===== Extract to read
Is it Mission Accomplished for Infinity Ward?

As much as we're looking forward to the next Medal Of Honor, we were convinced that the 'real' deal would be found in Call of Duty, Allied Assault's thinly disguised pseudo-sequel, produced by two dozen former 2015 inmates. After numerous tempting demos, presentations and even an extensive hands-on preview, we just went ahead and bought a copy from the US - such was our salivating requirement to sample what appeared to be the best World War II related FPS yet.

Some of you may be wearily contemplating yet another romp through the bloody conflicts that comprised WWII, and it is undoubtedly the most overused gaming scenario ever - but for good reason. The war, played out from so many perspectives, was so finely balanced, and told so many against-the-odds tales in such a backdrop of chaos and tension that there was almost limitless material to draw upon.

However, unlike its contemporaries, Call Of Duty addresses the often one-dimensional Allies vs. Axis slant by placing the player in three different theatres of combat in turn. Kicking off from the perspective of an American GI, the game switches to a British Paratrooper's viewpoint before culminating in a harrowing campaign seen through the eyes of a Russian conscript. In a pleasing display of attention to detail, each has their own weapons, uniforms, facial characteristics and accents, and Infinity Ward constantly bombards the player with incidental narrative to really make the game world come alive.

Freeform war Jazz

Rather than be restricted to a parallel timeline, the player swings backwards and forwards in time (slightly confusingly) over a period of two and a half years between August 1942 and April 1945, taking in US attempts to aid the D-Day beach landings of Normandy, aiding the British Dambuster bombings on the Eder Dam, and helping the Russians retake Red Square before the campaign climaxes with three individual 'mopping up' missions, which set the seal on the defeat of the Nazi aggressors.

As the two single-player demos more than amply demonstrated, Call Of Duty is an immensely cinematic game, using a huge number of scripted events to deliver an almost bewildering array of memorable moments. Medal Of Honor was as cinematic as they come, but Infinity Ward has raised the stakes considerably in creating a seat of the pants thrill ride that rarely allows you to pause for breath. Almost all the way through the game you're accompanied by an unending succession of buddies, who not only provide a useful degree of support, but do so in as convincing a fashion as anyone's managed to date.
==========
===== Supplied data
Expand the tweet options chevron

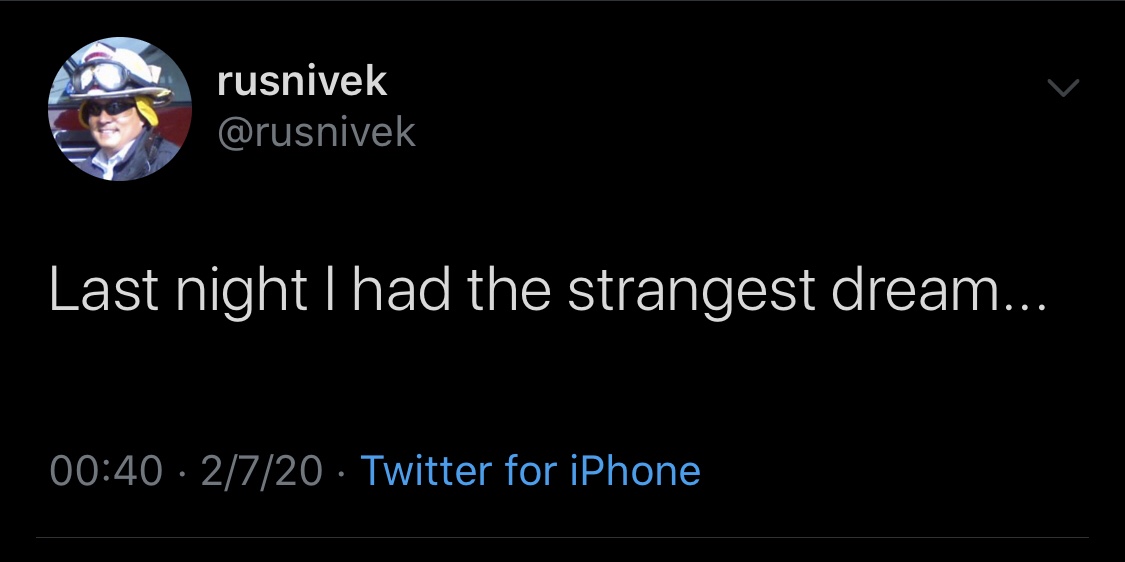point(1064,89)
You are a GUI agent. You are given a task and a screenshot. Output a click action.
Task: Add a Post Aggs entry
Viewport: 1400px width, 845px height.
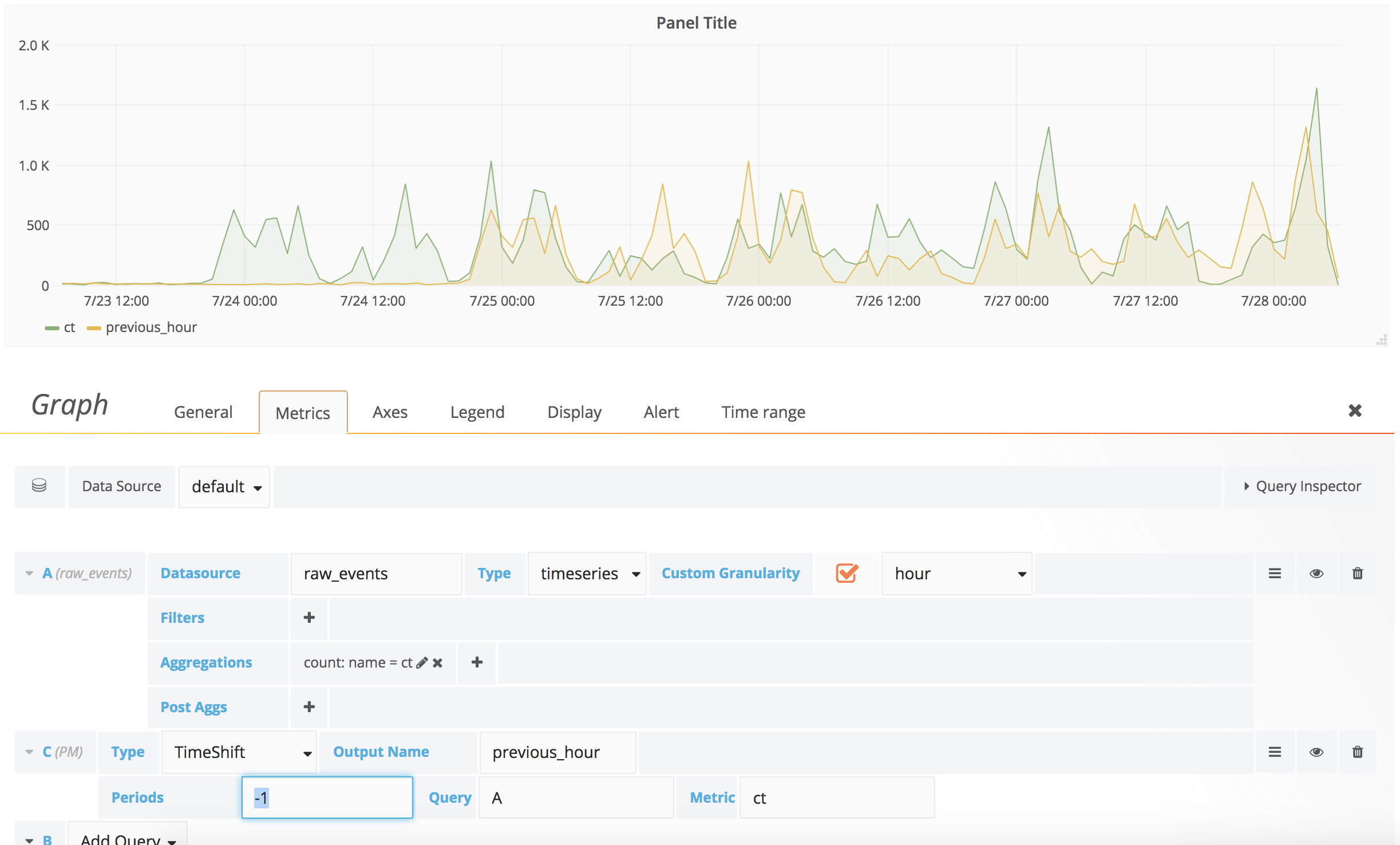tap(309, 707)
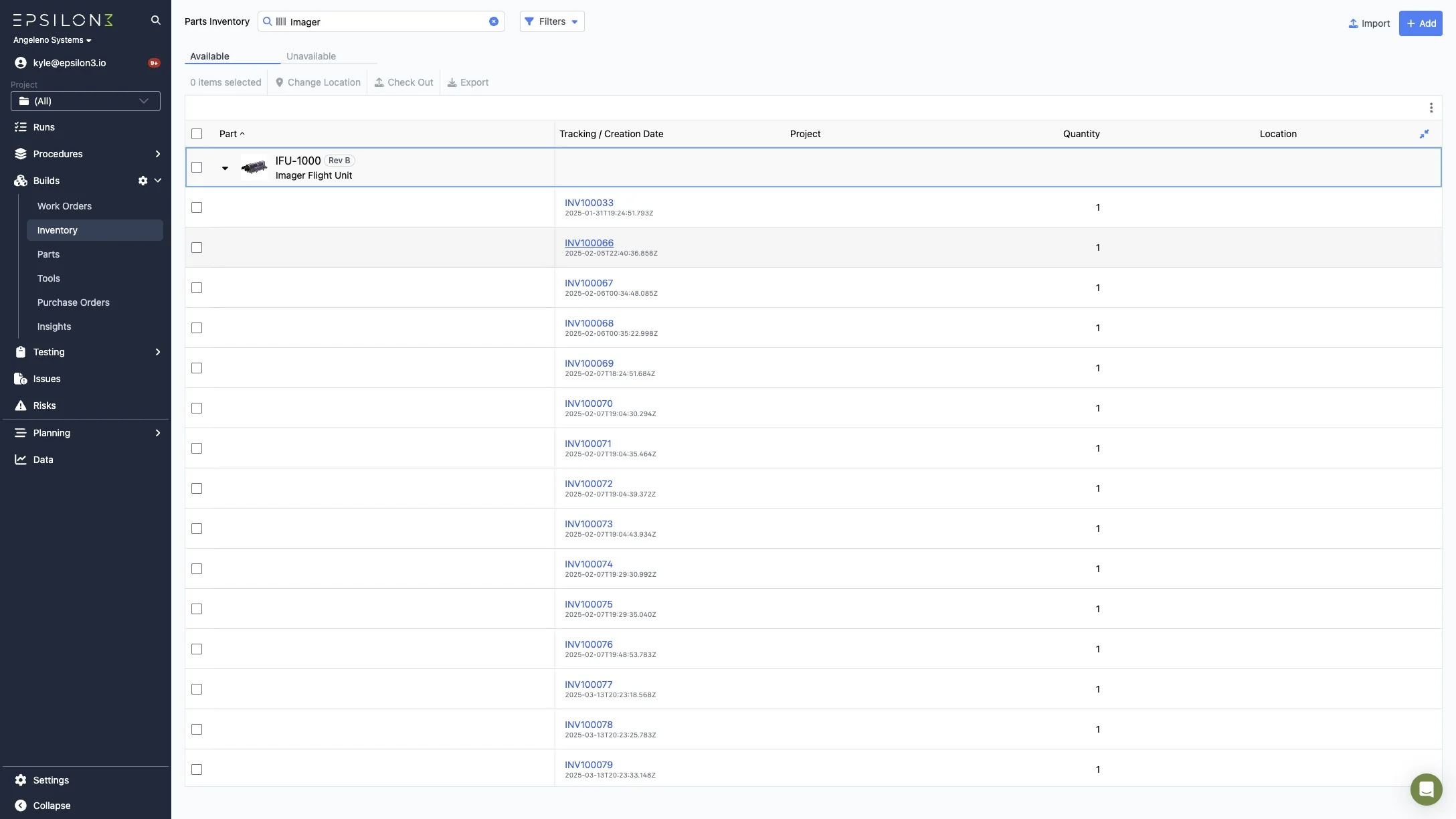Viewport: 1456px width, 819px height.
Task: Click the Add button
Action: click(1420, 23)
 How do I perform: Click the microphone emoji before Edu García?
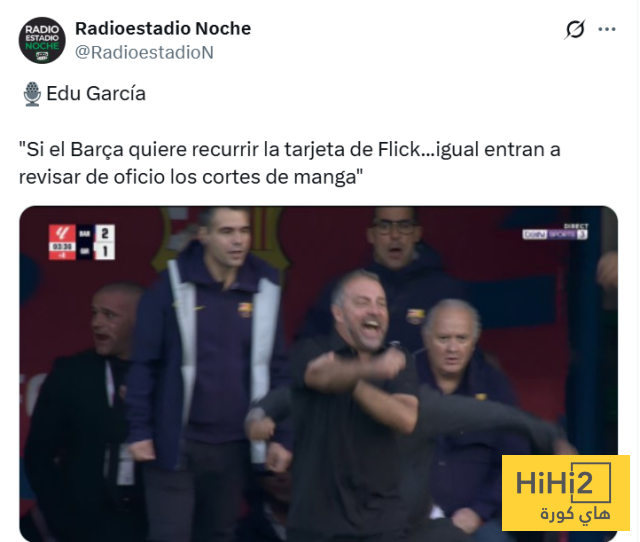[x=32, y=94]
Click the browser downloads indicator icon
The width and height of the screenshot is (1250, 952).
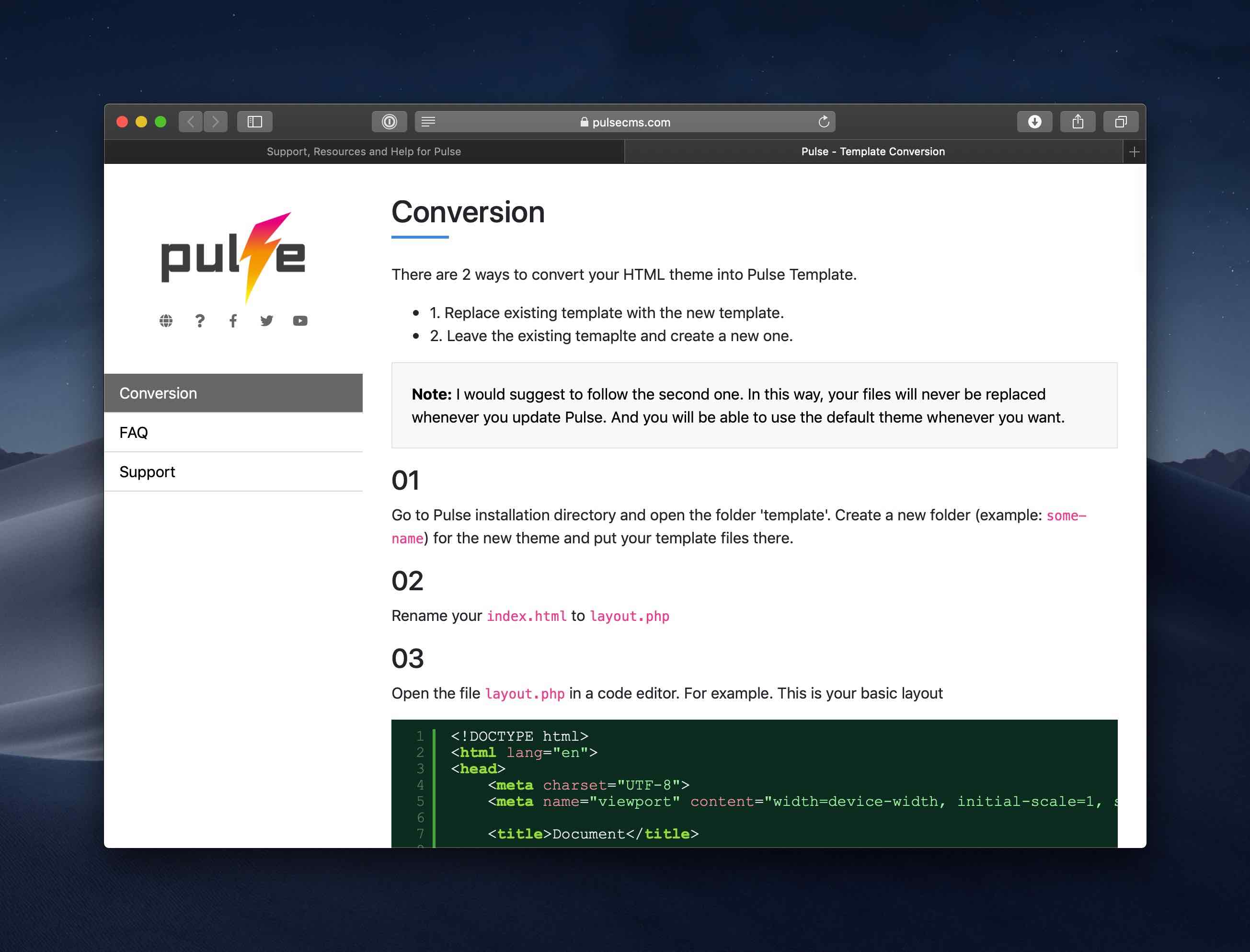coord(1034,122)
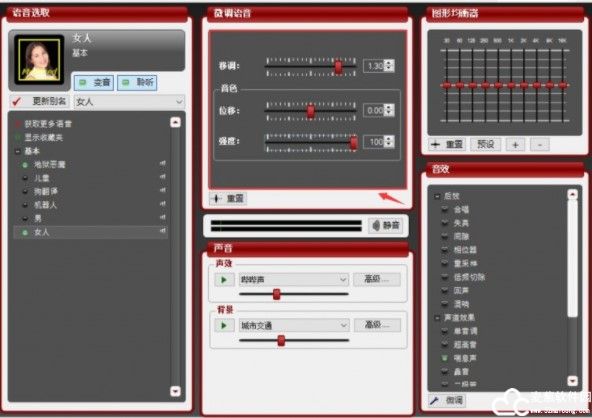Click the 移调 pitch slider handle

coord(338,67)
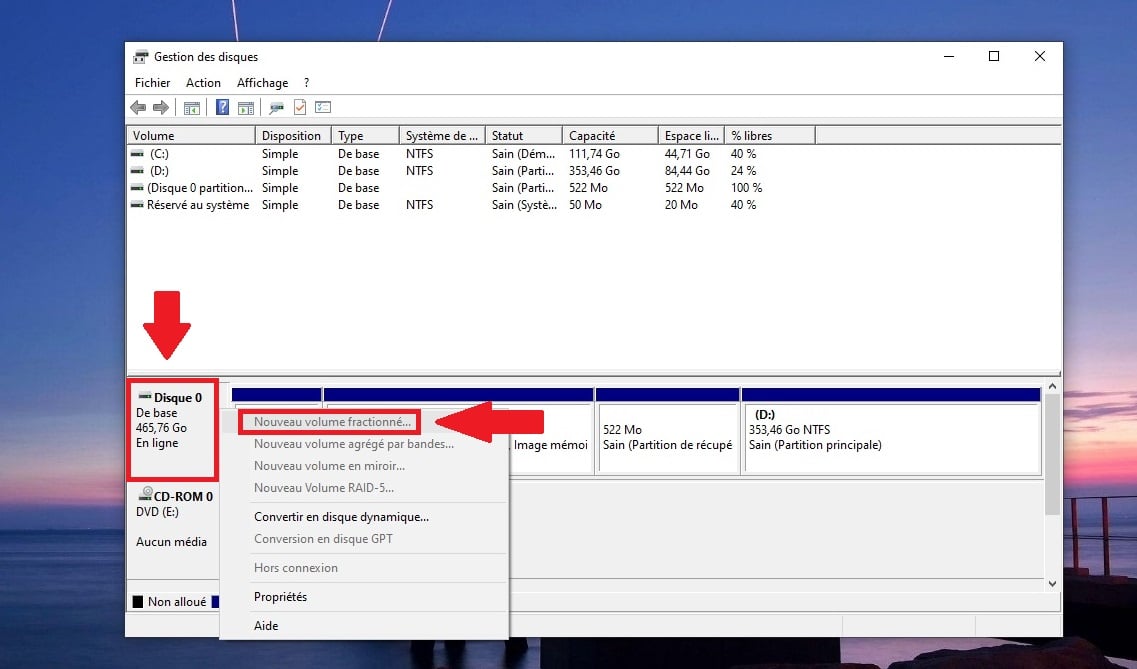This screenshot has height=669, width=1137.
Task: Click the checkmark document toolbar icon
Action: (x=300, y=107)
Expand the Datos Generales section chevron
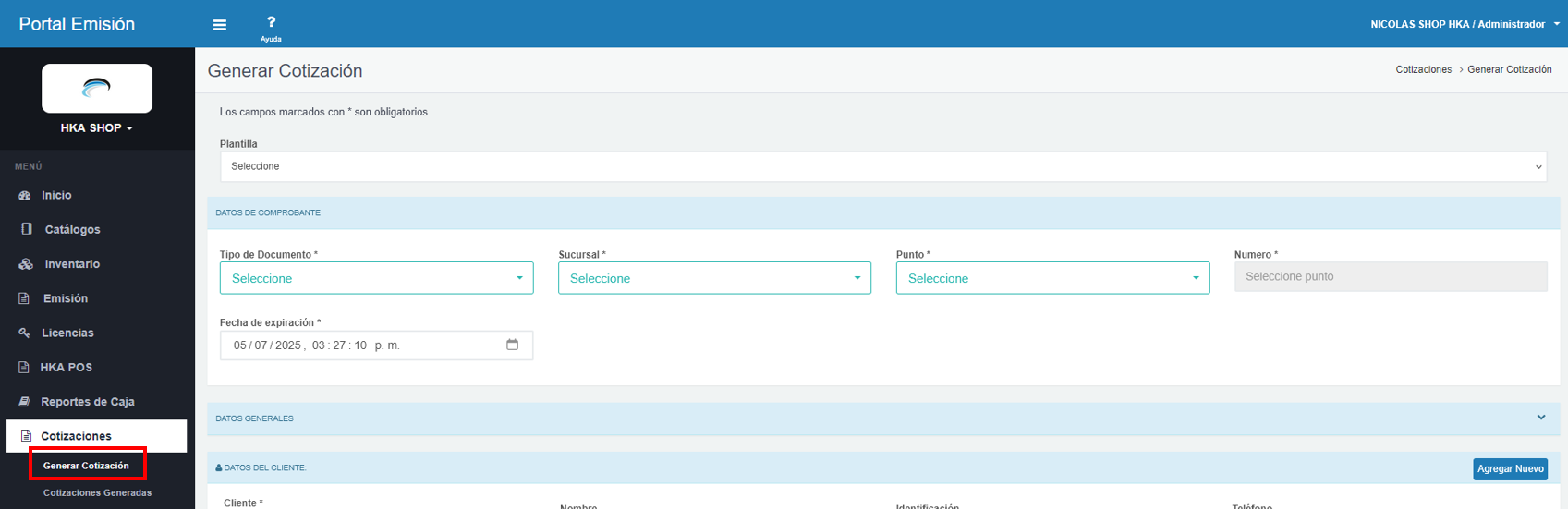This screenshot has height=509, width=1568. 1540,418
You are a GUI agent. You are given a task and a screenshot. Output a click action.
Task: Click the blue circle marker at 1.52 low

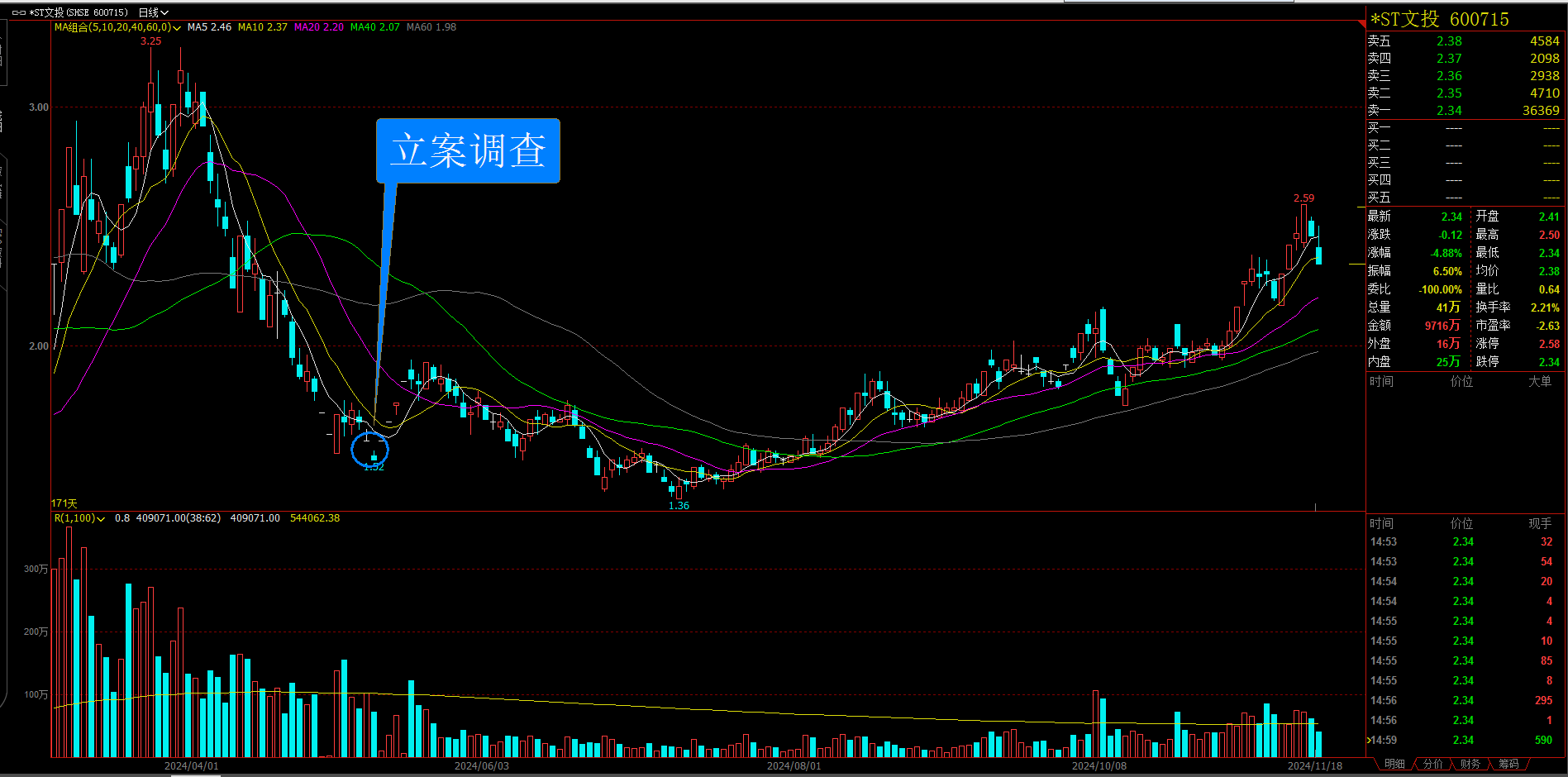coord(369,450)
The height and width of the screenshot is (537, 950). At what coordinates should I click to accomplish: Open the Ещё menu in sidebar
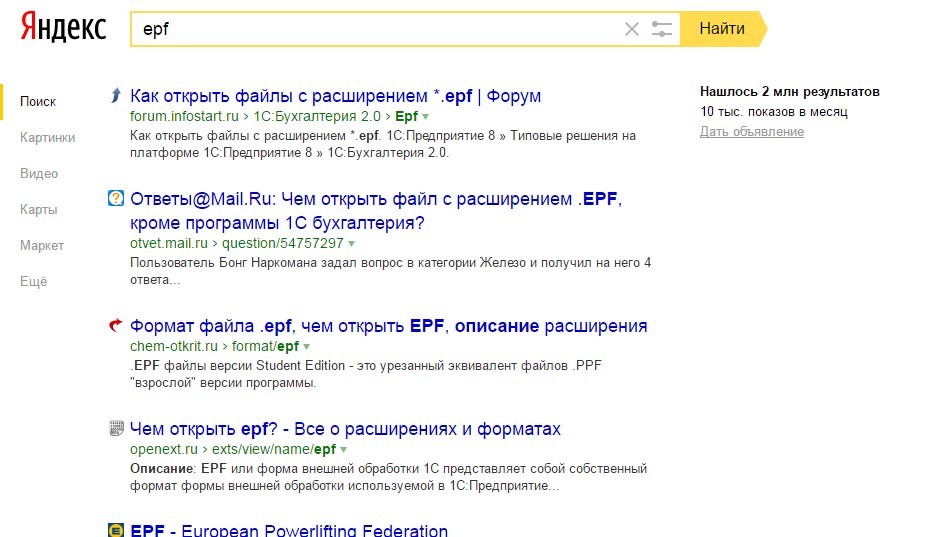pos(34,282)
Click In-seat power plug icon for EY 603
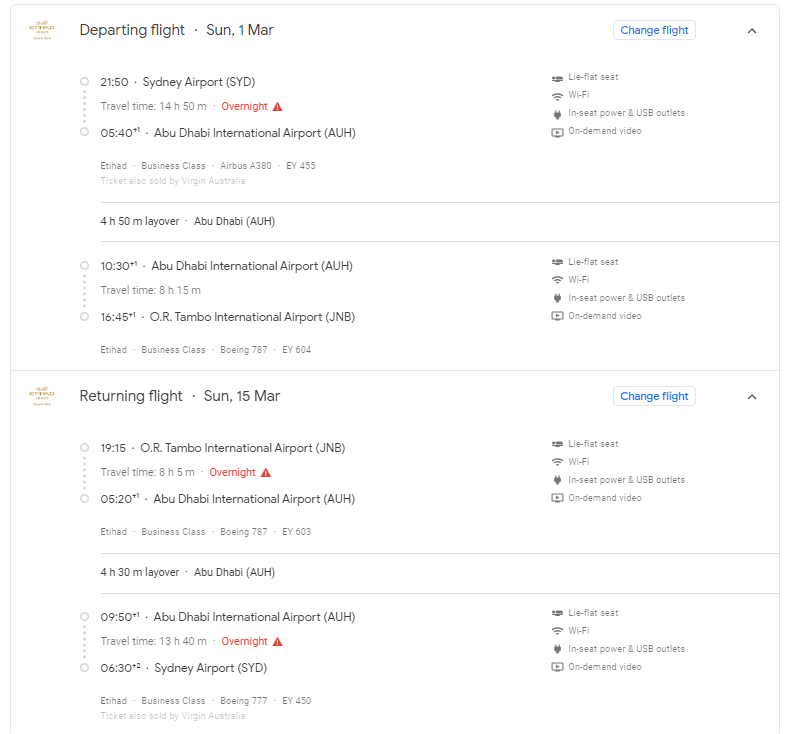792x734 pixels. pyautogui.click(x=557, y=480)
==========
- Exercises to complete
[1] Sum up the Call of Duty review in two sentences.
[2] Retype the passage of the Call of Duty review that begins at the words "As much as we're" and stops after "related FPS yet.".
[3] Continue the Call of Duty review from where it stops.

- Exercise responses
[1] Call Of Duty, a pseudo-sequel to Allied Assault made by former 2015 staff, places the player in three theaters of World War II in turn: an American GI, a British paratrooper, and a Russian conscript, each with their own weapons, uniforms, faces and accents. Its campaign moves back and forth between August 1942 and April 1945, and it is an immensely cinematic game driven by scripted events, with a steady stream of convincing buddies supporting the player.

[2]
As much as we're looking forward to the next Medal Of Honor, we were convinced that the 'real' deal would be found in Call of Duty, Allied Assault's thinly disguised pseudo-sequel, produced by two dozen former 2015 inmates. After numerous tempting demos, presentations and even an extensive hands-on preview, we just went ahead and bought a copy from the US - such was our salivating requirement to sample what appeared to be the best World War II related FPS yet.

[3]
Although their movements are utterly scripted, i.e. dependent on the removal of key enemies, it's hard not to be impressed by the dynamic way each soldier seeks cover, finding a suitable place to return fire while simultaneously shouting exclamations and instructions. Their path finding, too, is generally excellent, and unlike so many games you won't find them running like headless chicken into walls or stubbornly getting in your way. In fact, it's a joy to at last witness a game that has enemy and buddy AI capable of doing the basic things with ease.

Get over it

Obstacles and low walls are no problem and they mount them with ease. Enter a room with an abandoned gun emplacement and one of them will use it (and they'll also leave it if you want a go). What's more, they'll peep around cracks and return fire, helping you to take out a whole posse of enemies in the process - in general they just look like they know what they're doing, and do so without ever becoming a hindrance. Expressing that with ageing Quake III Arena tech at the game's core is a feat worthy of serious applause.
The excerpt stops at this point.